▶ Text section:

*** Begin section ***

Traditional acupuncture is a branch of traditional Chinese medicine – a tried and tested healthcare system that has been practised for thousands of years in China and the Far East. It has been developed, tested, researched and refined over centuries to give us a complex and detailed understanding of the body’s energetic balance.
The first known book of Chinese Medicine, the Classic of Internal Medicine of the Yellow Emperor, dates back to between the first century BC and the first century AD. All styles of acupuncture currently practised around the world trace their roots back to this text.
Without the help of modern scientific equipment, ancient Chinese scholars discovered many now familiar aspects of biomedical science, such as the effect of emotional stress on the immune system. Traditional acupuncturists are no less scientific or sophisticated than western clinicians in their understanding of how the body functions, although to this day they use terminology that reflects Chinese medicine’s cultural and historic origins.
In China during the early part of the twentieth century traditional medicine fell out of fashion as symptomatic healthcare treatments were imported from the West along with other cultural influences. Calls by western trained doctors to ban traditional Chinese medicine were rejected by the National Medical Assembly in Shanghai on 17 March 1929. This day is still celebrated every year as Chinese Doctors’ Day.

*** End section ***

▶ Data shown:
*** Begin section ***

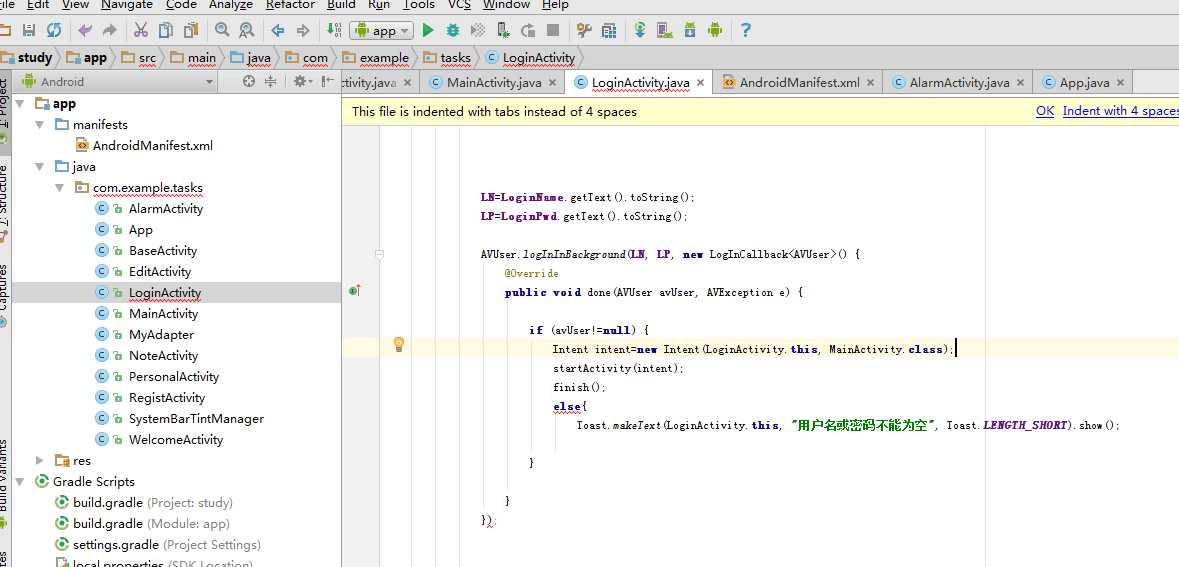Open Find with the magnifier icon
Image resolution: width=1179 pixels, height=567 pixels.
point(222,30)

*** End section ***
*** Begin section ***

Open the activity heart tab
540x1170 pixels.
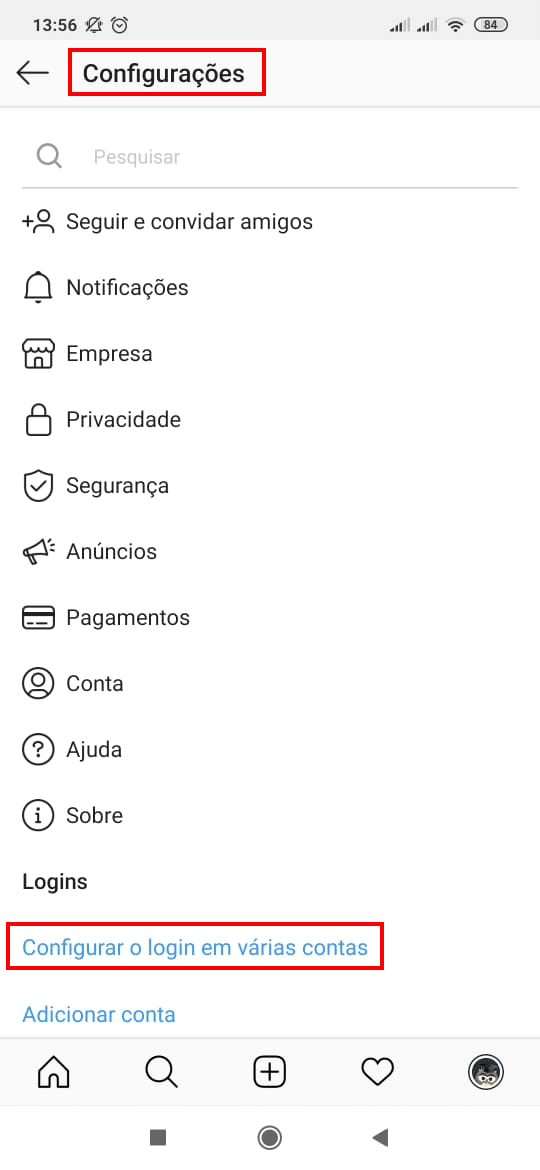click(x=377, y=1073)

*** End section ***

▶ Problems to work on:
1 > Answer these questions using the acupuncture text:
(a) What is the first known book of Chinese Medicine called?
(b) What aspect of biomedical science did ancient Chinese scholars discover that the text gives as an example?
(c) Which body rejected the calls to ban traditional Chinese medicine?
2 > Go on with the acupuncture text from the point where it stops.
The listing is separate material from the acupuncture text.

▶ Results:
1 >
(a) The Classic of Internal Medicine of the Yellow Emperor.
(b) The effect of emotional stress on the immune system.
(c) The National Medical Assembly in Shanghai.

2 >
Traditional Chinese medicine remained in the shadow of western medicine until the Long March of 1934-5. Without drugs, anaesthetics or surgery vast numbers of sick and wounded soldiers faced death until doctors of traditional Chinese medicine achieved amazing results using acupuncture and other traditional methods of treatment.
From this point on, traditional Chinese medicine (TCM) and western medicine were practised side by side in China. Under the People’s Republic of China, established in 1948, all branches of TCM were nurtured and encouraged to grow. By 1978, whole hospitals and research departments were devoted to the practice of TCM.
Today traditional acupuncture is practised all around the world and clinical trials are now confirming its efficacy. More and more people are able to benefit as traditional acupuncture becomes a recognised option within standard healthcare.
Most people find acupuncture relaxing and often feel very calm after a treatment. You may feel a little tired or sleepy and should take this into account if you are planning to drive or use heavy machinery straight after your treatment. During your first visit your BAcC acupuncturist needs to gain a thorough understanding of your main complaint and your general health and lifestyle. This involves asking questions about your current symptoms and your medical history, as well as such things as your sleeping pattern, your appetite and digestion, and your emotional wellbeing. Women are also asked about their menstrual cycle and any past pregnancies and childbirth.
You might feel that some questions appear unrelated to your condition but the information you give helps your practitioner to form a more complete picture of your health and lifestyle. Your acupuncturist will also take your pulse on both wrists and may examine your tongue and feel for areas of muscular tension or pain.
When talking about your main complaint, the practitioner might ask you to describe in your own words what the symptoms feel like and how severe they are. You may also be asked how long you have been having the symptoms, whether they are constant or intermittent and how frequent they are. You should mention any medication that you are taking and whether you have tried any other therapies.
In order to make a diagnosis according to traditional Chinese medicine theory and to find the right treatment approach, the practitioner will also want to know more specific details.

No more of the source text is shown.